Di Balik Janji Manis Ekonomi Digital: Ancaman Nyata di Balik Transfer Data Pribadi ke Luar Negeri

Bella Suara.Com
Kamis, 24 Juli 2025 | 22:23 WIB
Di Balik Janji Manis Ekonomi Digital: Ancaman Nyata di Balik Transfer Data Pribadi ke Luar Negeri
Ilustrasi Data Pribadi warga RI ditransfer ke AS

Suara.com - Di tengah euforia kesepakatan dagang baru dengan Amerika Serikat, terungkap sebuah klausul yang memicu perdebatan sengit: transfer data pribadi warga negara Indonesia (WNI) ke negeri Paman Sam.

Pemerintah meyakinkan ini adalah langkah menuju ekonomi digital yang lebih terukur dan aman.

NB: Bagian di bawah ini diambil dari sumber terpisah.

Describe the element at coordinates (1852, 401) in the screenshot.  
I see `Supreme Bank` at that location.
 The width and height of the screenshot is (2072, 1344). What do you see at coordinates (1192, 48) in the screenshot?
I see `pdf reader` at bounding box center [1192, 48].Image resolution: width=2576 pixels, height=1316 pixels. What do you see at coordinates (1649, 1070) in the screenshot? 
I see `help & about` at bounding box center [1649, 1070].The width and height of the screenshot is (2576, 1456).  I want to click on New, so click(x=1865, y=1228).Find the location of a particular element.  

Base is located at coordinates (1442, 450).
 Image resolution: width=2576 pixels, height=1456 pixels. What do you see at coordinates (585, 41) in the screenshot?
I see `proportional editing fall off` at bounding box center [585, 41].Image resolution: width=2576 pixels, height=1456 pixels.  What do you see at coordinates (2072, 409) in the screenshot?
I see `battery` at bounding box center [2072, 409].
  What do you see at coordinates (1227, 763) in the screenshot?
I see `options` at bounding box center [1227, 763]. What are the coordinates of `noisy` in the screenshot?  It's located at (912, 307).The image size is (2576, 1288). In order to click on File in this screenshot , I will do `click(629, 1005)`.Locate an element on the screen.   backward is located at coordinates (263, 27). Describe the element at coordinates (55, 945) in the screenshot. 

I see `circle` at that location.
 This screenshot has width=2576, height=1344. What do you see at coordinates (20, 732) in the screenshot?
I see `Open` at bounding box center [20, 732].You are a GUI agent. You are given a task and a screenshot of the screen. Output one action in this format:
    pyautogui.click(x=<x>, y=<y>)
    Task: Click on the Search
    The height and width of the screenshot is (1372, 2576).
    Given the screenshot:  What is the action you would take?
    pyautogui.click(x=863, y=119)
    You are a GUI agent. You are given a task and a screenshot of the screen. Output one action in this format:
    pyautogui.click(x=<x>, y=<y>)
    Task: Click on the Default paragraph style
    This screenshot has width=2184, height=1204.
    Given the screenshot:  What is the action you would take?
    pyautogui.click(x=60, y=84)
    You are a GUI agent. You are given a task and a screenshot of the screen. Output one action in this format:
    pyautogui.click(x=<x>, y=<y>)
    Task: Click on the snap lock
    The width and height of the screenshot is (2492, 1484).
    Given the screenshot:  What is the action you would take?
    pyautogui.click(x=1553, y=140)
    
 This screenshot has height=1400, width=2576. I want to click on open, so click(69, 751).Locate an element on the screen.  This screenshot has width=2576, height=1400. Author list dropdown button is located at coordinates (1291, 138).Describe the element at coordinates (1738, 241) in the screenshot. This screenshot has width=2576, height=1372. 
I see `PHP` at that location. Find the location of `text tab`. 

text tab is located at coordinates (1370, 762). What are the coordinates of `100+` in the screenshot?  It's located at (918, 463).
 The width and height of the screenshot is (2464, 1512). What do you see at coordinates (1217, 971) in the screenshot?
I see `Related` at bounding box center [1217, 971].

Namun, bagi banyak pihak, ini adalah lonceng bahaya yang mengancam kedaulatan digital, keamanan nasional, dan privasi jutaan rakyat Indonesia.

Isu ini bukan sekadar persoalan teknis pemindahan data dari satu server ke server lain.

Ini adalah pertaruhan besar atas aset paling berharga di era digital.

Ada istilah 'Data is the new oil', dan kini, 'minyak' milik 280 juta penduduk Indonesia berpotensi dialirkan ke luar negeri tanpa kendali penuh. 

Di balik janji manis efisiensi dan perdagangan, ada risiko nyata yang mengintai. 

Tanpa kerangka kerja yang kuat dan perlindungan timbal balik yang mengikat, data penting yang mengalir ke luar negeri bisa menjadi sasaran empuk penyadapan, manipulasi, atau eksploitasi oleh aktor negara maupun non-negara. 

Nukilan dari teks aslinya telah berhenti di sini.